Shared companions at their best help to strengthen individual relationships.

This is true of people, any great net of friends and acquaintances woven, knit and spun together making the two people at their center-most intersection better through their support. It’s true, too, of meals, where the cast of side dishes and sauces, condiments and accompaniments all work together to make the main dish better and more interesting than it would be on its own, and make a standard entrée a standout, distinctive and more memorable for the occasion.

Now, when these two instances of the supporting cast making the show coincide, things can be tons of fun.
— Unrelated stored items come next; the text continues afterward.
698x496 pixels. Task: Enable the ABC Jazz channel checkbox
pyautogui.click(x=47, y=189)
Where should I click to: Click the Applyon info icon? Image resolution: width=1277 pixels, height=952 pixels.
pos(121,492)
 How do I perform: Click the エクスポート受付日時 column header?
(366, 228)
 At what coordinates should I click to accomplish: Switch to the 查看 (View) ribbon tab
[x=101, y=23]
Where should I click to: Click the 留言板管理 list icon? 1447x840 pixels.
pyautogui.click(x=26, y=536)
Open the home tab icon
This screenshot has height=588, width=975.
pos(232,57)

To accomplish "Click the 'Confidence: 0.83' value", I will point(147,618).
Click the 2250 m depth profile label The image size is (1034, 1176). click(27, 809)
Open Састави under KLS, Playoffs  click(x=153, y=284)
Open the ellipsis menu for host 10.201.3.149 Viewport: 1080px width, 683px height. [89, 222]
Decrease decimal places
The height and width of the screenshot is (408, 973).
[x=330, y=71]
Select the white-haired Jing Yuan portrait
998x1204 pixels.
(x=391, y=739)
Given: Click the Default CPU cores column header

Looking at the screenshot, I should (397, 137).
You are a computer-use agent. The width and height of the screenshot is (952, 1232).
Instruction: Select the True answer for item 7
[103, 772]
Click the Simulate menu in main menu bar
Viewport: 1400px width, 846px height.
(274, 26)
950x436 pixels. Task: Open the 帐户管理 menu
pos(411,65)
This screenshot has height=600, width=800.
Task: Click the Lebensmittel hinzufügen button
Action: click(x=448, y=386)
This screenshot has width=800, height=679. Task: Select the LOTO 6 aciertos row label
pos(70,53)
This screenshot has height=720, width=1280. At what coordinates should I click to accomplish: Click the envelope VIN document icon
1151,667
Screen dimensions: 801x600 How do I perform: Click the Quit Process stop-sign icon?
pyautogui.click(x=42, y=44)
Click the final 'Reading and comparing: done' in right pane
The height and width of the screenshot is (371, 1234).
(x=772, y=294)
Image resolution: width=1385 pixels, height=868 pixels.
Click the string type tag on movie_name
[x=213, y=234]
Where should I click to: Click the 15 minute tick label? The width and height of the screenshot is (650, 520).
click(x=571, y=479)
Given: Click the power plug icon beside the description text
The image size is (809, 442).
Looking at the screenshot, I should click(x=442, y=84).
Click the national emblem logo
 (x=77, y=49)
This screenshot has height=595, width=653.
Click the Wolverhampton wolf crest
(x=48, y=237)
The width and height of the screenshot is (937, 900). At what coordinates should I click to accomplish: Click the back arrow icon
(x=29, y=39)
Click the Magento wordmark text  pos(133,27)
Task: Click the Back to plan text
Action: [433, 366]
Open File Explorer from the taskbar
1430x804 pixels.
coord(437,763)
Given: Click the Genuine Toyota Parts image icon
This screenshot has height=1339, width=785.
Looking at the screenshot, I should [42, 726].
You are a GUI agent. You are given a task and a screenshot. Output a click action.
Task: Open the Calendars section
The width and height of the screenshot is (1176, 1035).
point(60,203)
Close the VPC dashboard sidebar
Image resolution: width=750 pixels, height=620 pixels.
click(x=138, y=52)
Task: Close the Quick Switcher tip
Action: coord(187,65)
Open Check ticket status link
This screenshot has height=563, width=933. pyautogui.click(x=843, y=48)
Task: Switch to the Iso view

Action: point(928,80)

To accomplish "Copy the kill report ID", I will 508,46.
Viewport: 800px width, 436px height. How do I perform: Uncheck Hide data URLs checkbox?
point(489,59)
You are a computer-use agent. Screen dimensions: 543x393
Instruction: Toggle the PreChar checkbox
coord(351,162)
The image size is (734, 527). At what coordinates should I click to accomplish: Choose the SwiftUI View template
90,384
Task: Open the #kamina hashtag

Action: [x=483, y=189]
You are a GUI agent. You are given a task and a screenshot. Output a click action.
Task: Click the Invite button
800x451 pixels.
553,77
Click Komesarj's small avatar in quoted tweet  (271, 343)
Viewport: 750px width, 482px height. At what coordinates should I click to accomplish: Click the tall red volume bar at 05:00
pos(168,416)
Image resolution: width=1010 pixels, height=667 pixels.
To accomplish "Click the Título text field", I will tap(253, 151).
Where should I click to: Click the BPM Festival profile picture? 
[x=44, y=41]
As on our latest anniversary, for example. We enjoy our twosome time immensely, and are glad to celebrate at any excuse, but we’re not sticklers for specific dates or rigorous traditions. So when our anniversary lined up with a rare opportunity to gather with a houseful of students, we merged our various celebratory plots into one plan.

Dinner for any more than four people is inevitably served buffet style when I’m in charge; besides my preference for informality, I like people to be able to sit at tables for ease of dining, and while I can make that happen for up to a couple dozen in our contiguous living, dining and kitchen spaces, it doesn’t leave much spare room for elbows, let alone heaps of serving dishes, on said tables. So it’s easier to concoct big-batch comestibles in big-batch pots and pans and let the guests scoop up platefuls of their own design at will.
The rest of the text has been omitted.